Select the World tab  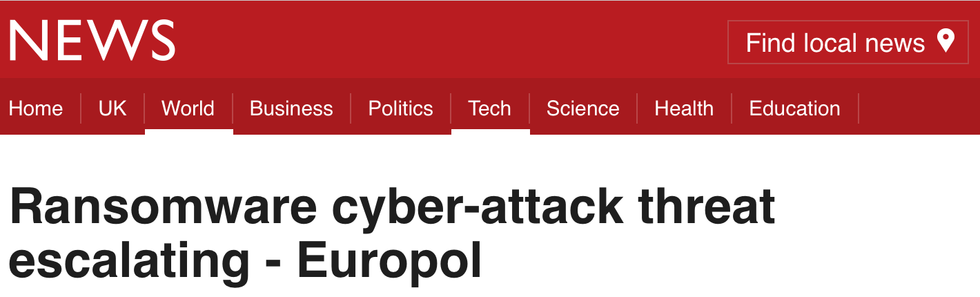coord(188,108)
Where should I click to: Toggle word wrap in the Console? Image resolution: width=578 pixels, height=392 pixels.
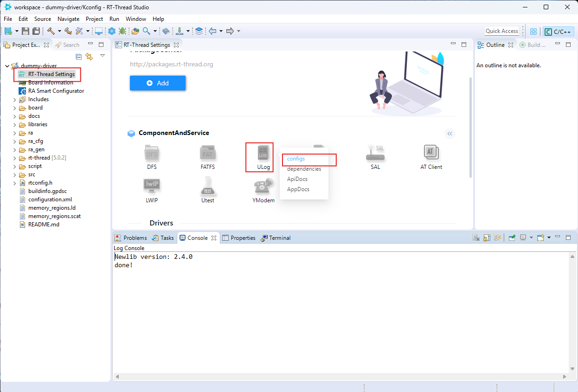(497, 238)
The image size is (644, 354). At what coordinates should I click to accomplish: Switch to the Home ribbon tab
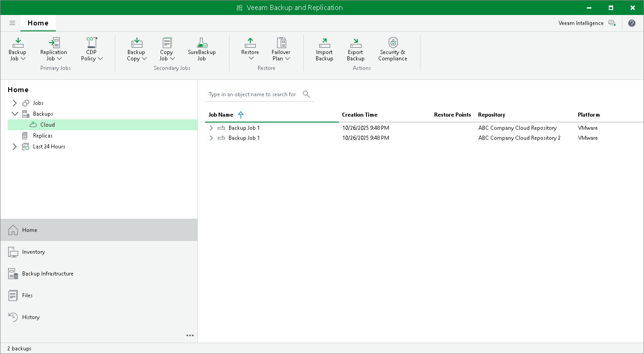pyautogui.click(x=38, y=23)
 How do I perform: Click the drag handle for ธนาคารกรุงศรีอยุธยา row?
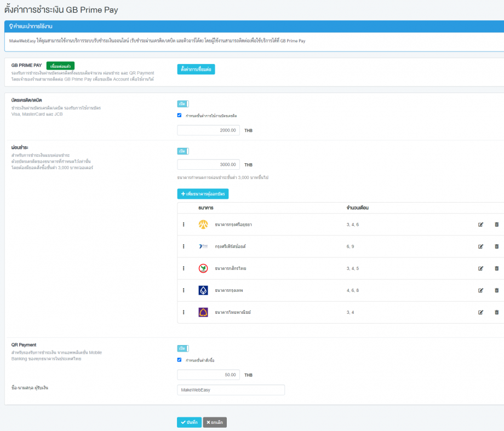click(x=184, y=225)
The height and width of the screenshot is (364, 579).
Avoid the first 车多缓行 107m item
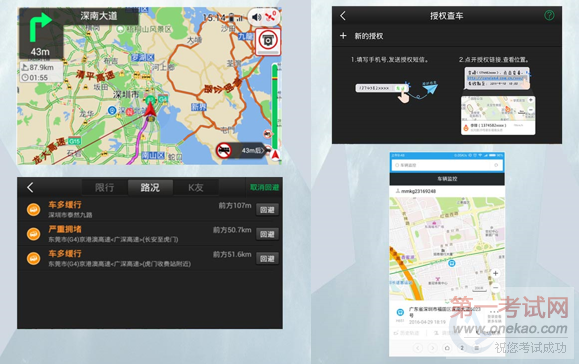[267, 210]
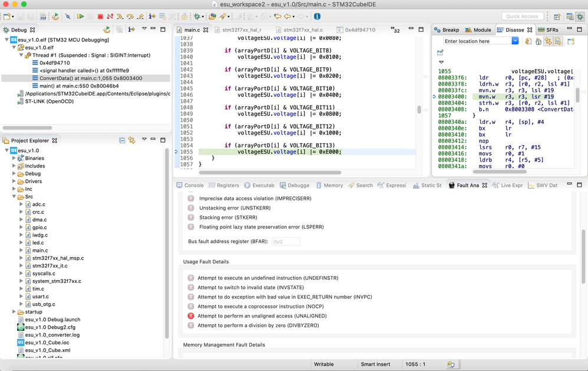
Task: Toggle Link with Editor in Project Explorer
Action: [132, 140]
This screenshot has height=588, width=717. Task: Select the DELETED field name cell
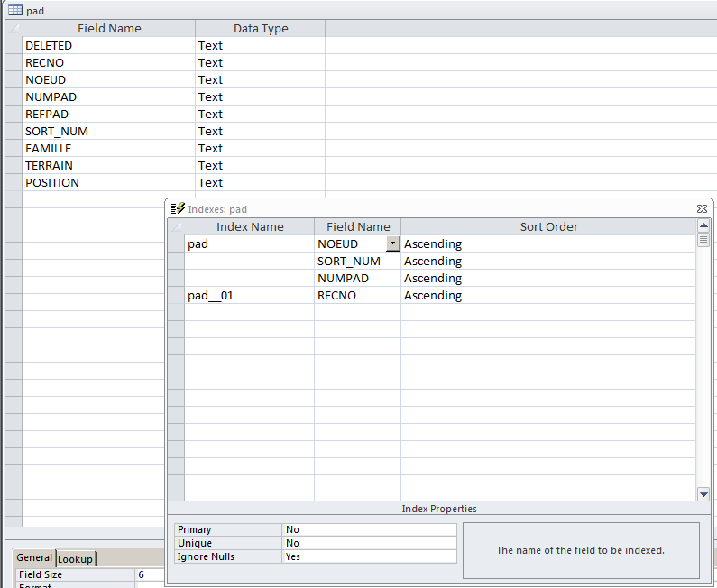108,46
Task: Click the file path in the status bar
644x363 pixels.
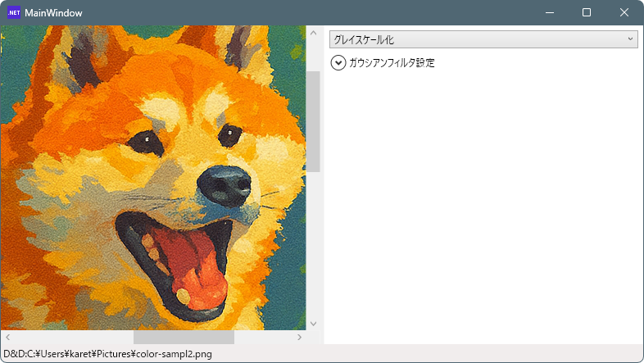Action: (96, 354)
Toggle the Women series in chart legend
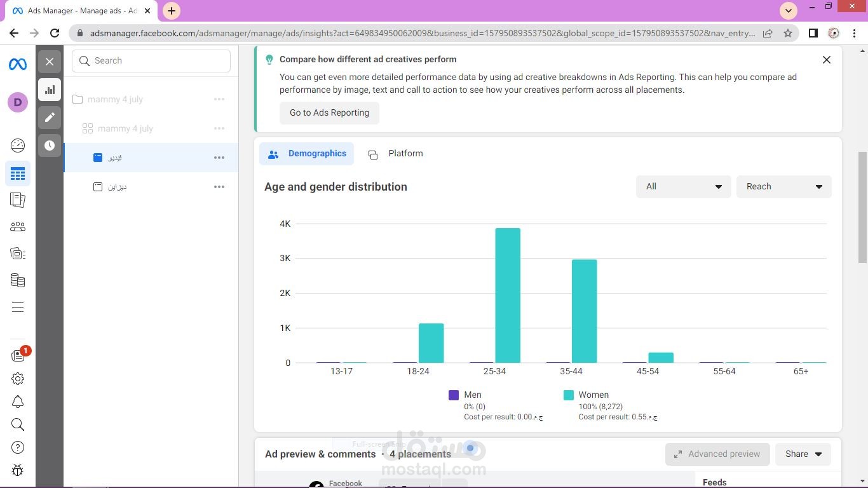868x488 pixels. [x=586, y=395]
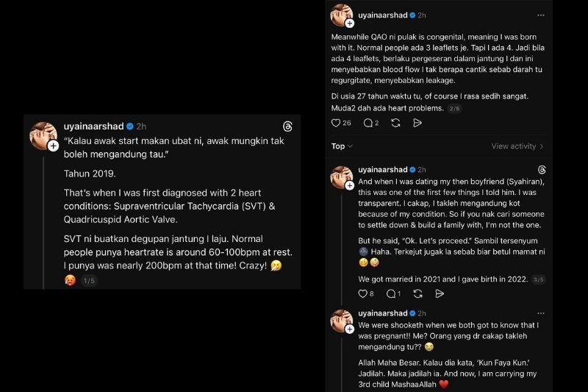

--

§ **TASK REQUIREMENTS**: Could you reproduce exactly the lines running from the one with "The image size" through the final line of the listing above, both included, and drop the pictures?

§ **ANSWER TO THE PROBLEM**:
The image size is (644, 354). At what coordinates should I click to accomplish: Switch to the Home ribbon tab
pyautogui.click(x=38, y=23)
 How do I perform: Click the drag handle for ธนาคารกรุงศรีอยุธยา row?
click(x=184, y=225)
The height and width of the screenshot is (364, 579).
Avoid the first 车多缓行 107m item
[267, 210]
Task: Toggle Link with Editor in Project Explorer
Action: [132, 140]
This screenshot has height=588, width=717. Task: Select the DELETED field name cell
108,46
Task: Click the file path in the status bar
644x363 pixels.
Action: (96, 354)
Toggle the Women series in chart legend
868x488 pixels. [x=586, y=395]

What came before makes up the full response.